Using the report below on the Havana Health Care Center citation, answer these questions:
1. Who ordered the ultrasound of the resident's testicles and scrotum area?
2. What condition did the bedside ultrasound in the emergency room show?
3. According to the ER doctor, what could the infection have been treated with sooner if the earlier ultrasound had been done?

[[ Extract provided open ]]

IDPH has cited and fined Havana Health Care Center after a resident there suffered a painful infection of both testicles.
The resident at issue was experiencing ongoing scrotal pain, so he was seen by his primary care physician at the nursing home. After assessing the scrotal pain, the primary care physician ordered an ultrasound of the resident’s testicles and scrotum area to try to determine the underlying cause.
Unfortunately, the facility staff failed to properly schedule and complete the ultrasound as ordered by the physician.
Over a month went by without the diagnostic ultrasound being performed.
The resident’s scrotal pain then significantly worsened to the point that he was crying in pain and had to be sent to the emergency room for evaluation.
The ER doctor found that the ultrasound ordered nearly a month before had never been completed by the nursing facility staff. The ER doctor knew the resident well as a patient and noted this was abnormal behavior for him.
A bedside ultrasound was then urgently completed in the ER, which showed the resident had epididymitis, or inflammation of the testicles.
This would have been detected sooner if the ultrasound had been done when originally ordered by the primary care physician. The ER doctor confirmed that having the earlier ultrasound would likely have allowed them to diagnose and start treating the infection sooner with antibiotics, which could have prevented the resident’s pain from escalating to the point that he was in tears.
Assuring continuity of care is a critical part of helping nursing home residents maintain their health and well-being. Nursing home residents are almost always suffering from some condition of ill-being whether it is acute, as may the case with patients admitted for short-term rehabilitation, or may suffer from long-term chronic medical conditions. The common thread between them is that these conditions are being managed by a physician who is relying upon the nursing home staff to implement the care that they have ordered. When they do not, significant suffering, or worse, can result.
Nursing homes are businesses, and well-run businesses have systems in place to carry out their basic functions. Assuring continuity of care is one of those basic functions. Here there was clearly a problem with the system that the nursing home was operating under, as the sonogram ordered for this resident was not administered when the primary care physician ordered it.

[[ Extract provided closed ]]
[[ Record excerpts open ]]

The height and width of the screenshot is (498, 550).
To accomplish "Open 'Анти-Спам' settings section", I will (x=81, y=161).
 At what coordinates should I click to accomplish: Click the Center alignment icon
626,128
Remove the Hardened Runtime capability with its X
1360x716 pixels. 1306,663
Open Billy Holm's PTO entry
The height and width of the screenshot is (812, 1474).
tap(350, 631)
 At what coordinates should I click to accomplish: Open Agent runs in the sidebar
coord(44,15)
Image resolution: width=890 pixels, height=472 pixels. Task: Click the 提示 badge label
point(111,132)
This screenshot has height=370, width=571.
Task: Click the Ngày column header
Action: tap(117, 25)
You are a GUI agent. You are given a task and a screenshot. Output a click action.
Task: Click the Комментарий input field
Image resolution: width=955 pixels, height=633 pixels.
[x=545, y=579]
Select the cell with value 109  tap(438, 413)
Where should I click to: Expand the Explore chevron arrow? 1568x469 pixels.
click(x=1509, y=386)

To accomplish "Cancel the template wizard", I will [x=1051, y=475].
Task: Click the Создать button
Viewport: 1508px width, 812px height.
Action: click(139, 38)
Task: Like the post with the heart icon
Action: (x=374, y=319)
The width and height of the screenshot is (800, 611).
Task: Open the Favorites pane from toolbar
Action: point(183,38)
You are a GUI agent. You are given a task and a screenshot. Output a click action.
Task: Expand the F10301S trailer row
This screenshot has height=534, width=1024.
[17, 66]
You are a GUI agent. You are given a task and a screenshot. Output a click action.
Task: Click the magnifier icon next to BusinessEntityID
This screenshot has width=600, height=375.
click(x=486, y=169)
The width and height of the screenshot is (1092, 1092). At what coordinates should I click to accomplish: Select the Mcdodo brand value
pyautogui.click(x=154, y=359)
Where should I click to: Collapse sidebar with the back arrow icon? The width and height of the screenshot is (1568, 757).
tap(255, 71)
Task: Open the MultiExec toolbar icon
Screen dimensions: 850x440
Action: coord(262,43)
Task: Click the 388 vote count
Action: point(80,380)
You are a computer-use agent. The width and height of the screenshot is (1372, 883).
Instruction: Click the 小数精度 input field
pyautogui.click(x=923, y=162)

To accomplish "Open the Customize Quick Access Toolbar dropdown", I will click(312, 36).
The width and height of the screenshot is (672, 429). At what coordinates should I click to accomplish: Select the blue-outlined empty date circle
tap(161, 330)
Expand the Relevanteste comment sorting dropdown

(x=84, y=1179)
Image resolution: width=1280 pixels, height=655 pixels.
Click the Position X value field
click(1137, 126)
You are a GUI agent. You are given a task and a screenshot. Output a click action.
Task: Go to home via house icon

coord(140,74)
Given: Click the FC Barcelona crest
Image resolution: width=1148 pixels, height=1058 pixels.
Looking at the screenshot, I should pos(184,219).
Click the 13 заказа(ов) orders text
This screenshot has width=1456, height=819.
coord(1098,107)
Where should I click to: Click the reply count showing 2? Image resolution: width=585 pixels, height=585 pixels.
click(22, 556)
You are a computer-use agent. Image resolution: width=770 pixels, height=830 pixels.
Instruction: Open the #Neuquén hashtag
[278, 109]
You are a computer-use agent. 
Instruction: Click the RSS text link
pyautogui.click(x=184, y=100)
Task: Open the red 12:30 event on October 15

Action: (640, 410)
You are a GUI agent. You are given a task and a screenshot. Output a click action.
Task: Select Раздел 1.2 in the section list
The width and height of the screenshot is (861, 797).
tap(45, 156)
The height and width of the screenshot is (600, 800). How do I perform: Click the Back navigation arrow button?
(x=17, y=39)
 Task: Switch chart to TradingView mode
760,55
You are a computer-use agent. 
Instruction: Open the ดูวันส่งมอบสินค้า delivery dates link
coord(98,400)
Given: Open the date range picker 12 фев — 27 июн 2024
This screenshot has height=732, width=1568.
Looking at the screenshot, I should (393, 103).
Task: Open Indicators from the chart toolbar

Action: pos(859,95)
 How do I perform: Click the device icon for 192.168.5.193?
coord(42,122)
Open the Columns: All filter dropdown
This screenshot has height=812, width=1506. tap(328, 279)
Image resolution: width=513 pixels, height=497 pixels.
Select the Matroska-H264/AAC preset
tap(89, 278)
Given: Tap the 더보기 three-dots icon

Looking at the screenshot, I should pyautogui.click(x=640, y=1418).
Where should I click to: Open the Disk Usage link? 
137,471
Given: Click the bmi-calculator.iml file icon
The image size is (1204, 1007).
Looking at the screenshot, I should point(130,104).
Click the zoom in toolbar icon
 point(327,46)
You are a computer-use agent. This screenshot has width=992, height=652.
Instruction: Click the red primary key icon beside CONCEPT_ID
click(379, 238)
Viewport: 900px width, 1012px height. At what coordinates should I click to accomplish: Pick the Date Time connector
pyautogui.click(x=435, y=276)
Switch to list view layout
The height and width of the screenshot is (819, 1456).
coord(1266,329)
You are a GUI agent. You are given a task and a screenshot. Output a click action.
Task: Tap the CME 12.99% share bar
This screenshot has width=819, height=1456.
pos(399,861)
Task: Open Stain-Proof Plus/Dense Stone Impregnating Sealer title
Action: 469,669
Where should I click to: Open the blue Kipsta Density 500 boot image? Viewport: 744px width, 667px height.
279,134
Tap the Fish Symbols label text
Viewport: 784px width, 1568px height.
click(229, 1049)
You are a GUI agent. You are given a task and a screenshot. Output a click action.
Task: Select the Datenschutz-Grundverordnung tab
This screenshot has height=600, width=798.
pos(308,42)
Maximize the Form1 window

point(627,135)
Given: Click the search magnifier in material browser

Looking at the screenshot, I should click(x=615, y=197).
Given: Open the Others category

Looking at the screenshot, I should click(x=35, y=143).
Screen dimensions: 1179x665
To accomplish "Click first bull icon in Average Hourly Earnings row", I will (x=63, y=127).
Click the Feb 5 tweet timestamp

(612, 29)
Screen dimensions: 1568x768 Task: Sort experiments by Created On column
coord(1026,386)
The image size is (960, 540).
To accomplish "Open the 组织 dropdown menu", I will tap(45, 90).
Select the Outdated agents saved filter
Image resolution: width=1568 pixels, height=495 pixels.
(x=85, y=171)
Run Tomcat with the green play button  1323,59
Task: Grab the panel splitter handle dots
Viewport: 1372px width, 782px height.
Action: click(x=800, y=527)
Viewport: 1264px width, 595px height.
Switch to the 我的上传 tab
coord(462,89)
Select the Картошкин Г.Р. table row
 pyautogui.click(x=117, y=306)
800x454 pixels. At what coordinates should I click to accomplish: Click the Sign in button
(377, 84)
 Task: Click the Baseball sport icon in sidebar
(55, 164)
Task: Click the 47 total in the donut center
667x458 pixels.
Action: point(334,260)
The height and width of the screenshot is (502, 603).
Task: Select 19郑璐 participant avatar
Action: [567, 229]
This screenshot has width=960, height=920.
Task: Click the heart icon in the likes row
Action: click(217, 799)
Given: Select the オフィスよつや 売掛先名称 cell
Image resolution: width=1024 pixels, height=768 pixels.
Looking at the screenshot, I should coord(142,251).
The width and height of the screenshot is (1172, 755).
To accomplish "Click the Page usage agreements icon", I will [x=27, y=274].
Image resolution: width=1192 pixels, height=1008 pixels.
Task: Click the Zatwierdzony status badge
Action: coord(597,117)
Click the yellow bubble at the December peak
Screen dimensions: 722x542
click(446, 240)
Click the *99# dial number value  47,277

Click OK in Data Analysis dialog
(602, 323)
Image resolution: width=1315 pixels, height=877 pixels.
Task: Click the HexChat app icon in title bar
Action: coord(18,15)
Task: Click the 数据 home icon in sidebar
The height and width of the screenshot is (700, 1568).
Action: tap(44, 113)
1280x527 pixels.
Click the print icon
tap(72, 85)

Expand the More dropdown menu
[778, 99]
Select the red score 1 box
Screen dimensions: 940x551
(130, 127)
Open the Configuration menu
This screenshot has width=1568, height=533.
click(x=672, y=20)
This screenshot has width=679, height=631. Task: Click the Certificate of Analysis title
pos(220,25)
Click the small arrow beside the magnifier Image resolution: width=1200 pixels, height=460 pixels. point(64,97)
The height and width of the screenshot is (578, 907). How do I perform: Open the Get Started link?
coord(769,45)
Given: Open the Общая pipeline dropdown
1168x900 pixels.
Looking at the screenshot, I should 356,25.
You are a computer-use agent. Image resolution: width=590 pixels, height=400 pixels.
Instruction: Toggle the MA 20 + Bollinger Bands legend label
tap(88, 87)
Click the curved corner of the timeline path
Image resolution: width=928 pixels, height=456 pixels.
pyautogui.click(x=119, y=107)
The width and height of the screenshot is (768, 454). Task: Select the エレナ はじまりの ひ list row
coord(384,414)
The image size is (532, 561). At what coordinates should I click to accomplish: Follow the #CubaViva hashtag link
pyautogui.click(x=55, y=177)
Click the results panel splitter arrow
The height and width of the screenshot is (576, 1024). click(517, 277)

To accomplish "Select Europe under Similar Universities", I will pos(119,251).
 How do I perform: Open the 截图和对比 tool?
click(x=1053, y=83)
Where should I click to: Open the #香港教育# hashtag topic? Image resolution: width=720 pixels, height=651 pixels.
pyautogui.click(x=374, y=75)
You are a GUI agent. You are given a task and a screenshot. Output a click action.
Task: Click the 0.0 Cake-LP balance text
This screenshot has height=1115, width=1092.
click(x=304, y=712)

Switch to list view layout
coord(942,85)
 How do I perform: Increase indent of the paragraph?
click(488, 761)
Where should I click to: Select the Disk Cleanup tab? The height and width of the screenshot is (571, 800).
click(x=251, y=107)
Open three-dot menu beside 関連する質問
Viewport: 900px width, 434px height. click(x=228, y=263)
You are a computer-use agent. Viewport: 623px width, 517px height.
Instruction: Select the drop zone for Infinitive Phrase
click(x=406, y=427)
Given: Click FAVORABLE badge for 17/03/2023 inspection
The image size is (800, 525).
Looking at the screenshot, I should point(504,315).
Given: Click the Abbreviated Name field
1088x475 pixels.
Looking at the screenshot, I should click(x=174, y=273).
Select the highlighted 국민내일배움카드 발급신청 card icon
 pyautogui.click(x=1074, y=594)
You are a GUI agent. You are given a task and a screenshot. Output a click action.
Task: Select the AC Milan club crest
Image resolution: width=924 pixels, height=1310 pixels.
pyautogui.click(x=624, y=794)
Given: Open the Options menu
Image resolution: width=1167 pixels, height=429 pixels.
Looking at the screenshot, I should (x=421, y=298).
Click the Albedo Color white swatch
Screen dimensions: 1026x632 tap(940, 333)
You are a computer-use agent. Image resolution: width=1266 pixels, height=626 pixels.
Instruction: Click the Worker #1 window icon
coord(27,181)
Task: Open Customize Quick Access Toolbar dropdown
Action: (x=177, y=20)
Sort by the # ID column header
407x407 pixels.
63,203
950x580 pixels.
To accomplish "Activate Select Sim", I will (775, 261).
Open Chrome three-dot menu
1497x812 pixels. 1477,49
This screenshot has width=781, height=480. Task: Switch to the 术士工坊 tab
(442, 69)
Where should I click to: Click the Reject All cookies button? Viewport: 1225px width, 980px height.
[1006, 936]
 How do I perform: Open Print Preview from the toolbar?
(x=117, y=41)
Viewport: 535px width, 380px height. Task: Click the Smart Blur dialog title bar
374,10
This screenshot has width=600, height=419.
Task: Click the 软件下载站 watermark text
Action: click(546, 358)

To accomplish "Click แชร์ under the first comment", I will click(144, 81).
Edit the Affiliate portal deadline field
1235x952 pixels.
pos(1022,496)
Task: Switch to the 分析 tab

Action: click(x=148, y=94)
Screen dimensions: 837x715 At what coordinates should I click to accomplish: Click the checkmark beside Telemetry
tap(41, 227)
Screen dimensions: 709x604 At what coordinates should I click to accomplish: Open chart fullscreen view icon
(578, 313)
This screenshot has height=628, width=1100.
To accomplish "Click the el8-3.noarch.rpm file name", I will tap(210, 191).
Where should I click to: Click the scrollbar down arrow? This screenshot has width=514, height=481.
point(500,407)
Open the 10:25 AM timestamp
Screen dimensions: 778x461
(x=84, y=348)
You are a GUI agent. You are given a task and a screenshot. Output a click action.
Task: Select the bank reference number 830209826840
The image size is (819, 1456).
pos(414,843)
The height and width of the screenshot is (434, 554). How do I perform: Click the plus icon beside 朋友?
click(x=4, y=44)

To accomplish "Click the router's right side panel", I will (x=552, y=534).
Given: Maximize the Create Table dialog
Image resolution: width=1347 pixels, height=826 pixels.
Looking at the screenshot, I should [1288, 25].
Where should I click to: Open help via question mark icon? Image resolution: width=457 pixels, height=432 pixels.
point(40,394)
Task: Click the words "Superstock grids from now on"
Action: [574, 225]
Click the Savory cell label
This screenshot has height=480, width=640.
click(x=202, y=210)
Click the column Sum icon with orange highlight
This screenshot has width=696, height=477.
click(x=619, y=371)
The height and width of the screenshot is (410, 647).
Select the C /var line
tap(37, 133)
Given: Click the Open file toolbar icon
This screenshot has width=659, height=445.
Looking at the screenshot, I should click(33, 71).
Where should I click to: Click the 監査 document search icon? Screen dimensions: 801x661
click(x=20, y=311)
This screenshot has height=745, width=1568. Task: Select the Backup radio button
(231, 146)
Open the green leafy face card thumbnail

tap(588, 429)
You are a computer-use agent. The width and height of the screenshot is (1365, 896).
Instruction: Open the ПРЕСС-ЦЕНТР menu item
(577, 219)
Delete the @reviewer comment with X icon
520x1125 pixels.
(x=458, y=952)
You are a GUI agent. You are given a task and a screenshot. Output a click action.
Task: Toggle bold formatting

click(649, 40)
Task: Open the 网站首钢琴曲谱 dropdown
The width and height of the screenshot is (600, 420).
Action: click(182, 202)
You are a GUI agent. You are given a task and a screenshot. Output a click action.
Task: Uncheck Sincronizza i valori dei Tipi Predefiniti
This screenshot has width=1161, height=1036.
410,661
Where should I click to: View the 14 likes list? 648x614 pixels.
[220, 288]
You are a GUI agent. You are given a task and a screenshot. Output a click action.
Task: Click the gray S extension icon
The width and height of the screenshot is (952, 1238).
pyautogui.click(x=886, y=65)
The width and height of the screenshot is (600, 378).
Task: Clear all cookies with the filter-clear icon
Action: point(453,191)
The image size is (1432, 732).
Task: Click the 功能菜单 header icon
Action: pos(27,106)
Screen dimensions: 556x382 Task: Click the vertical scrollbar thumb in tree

[[ Record excerpts closed ]]

§ Response for this exercise:
1. The resident's primary care physician at the nursing home.
2. Epididymitis.
3. Antibiotics.